Before the rising popularity of deep neural networks, the community relied heavily on heuristic and/or statistical methods to do table structure identification [3, 7, 11, 5, 13, 28]. Although such methods work well on constrained tables [12], a more data-driven approach can be applied due to the advent of convolutional neural networks (CNNs) and the availability of large datasets. To the best-of-our knowledge, there are currently two different types of network architecture that are being pursued for state-of-the-art tablestructure identification.

Image-to-Text networks : In this type of network, one predicts a sequence of tokens starting from an encoded image. Such sequences of tokens can be HTML table tags [37, 17] or LaTeX symbols[10]. The choice of symbols is ultimately not very important, since one can be transformed into the other. There are however subtle variations in the Image-to-Text networks. The easiest network architectures are "image-encoder → text-decoder" (IETD), similar to network architectures that try to provide captions to images [32]. In these IETD networks, one expects as output the LaTeX/HTML string of the entire table, i.e. the symbols necessary for creating the table with the content of the table. Another approach is the "image-encoder → dual decoder" (IEDD) networks. In these type of networks, one has two consecutive decoders with different purposes. The first decoder is the tag-decoder , i.e. it only produces the HTML/LaTeX tags which construct an empty table. The second content-decoder uses the encoding of the image in combination with the output encoding of each cell-tag (from the tag-decoder ) to generate the textual content of each table cell. The network architecture of IEDD is certainly more elaborate, but it has the advantage that one can pre-train the

tag-decoder which is constrained to the table-tags.

In practice, both network architectures (IETD and IEDD) require an implicit, custom trained object-characterrecognition (OCR) to obtain the content of the table-cells. In the case of IETD, this OCR engine is implicit in the decoder similar to [24]. For the IEDD, the OCR is solely embedded in the content-decoder. This reliance on a custom, implicit OCR decoder is of course problematic. OCR is a well known and extremely tough problem, that often needs custom training for each individual language. However, the limited availability for non-english content in the current datasets, makes it impractical to apply the IETD and IEDD methods on tables with other languages. Additionally, OCR can be completely omitted if the tables originate from programmatic PDF documents with known positions of each cell. The latter was the inspiration for the work of this paper.

┄┄┄┄┄┄┄┄┄┄

Direction:
Write the next part of the passage on network architectures for table structure identification, picking up after its last sentence.

Material:

┄┄┄┄┄┄┄┄┄┄

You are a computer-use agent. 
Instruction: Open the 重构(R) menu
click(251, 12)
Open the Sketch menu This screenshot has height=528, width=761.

┄┄┄┄┄┄┄┄┄┄

Output below:
Graph Neural networks : Graph Neural networks (GNN's) take a radically different approach to tablestructure extraction. Note that one table cell can constitute out of multiple text-cells. To obtain the table-structure, one creates an initial graph, where each of the text-cells becomes a node in the graph similar to [33, 34, 2]. Each node is then associated with en embedding vector coming from the encoded image, its coordinates and the encoded text. Furthermore, nodes that represent adjacent text-cells are linked. Graph Convolutional Networks (GCN's) based methods take the image as an input, but also the position of the text-cells and their content [18]. The purpose of a GCN is to transform the input graph into a new graph, which replaces the old links with new ones. The new links then represent the table-structure. With this approach, one can avoid the need to build custom OCR decoders. However, the quality of the reconstructed structure is not comparable to the current state-of-the-art [18].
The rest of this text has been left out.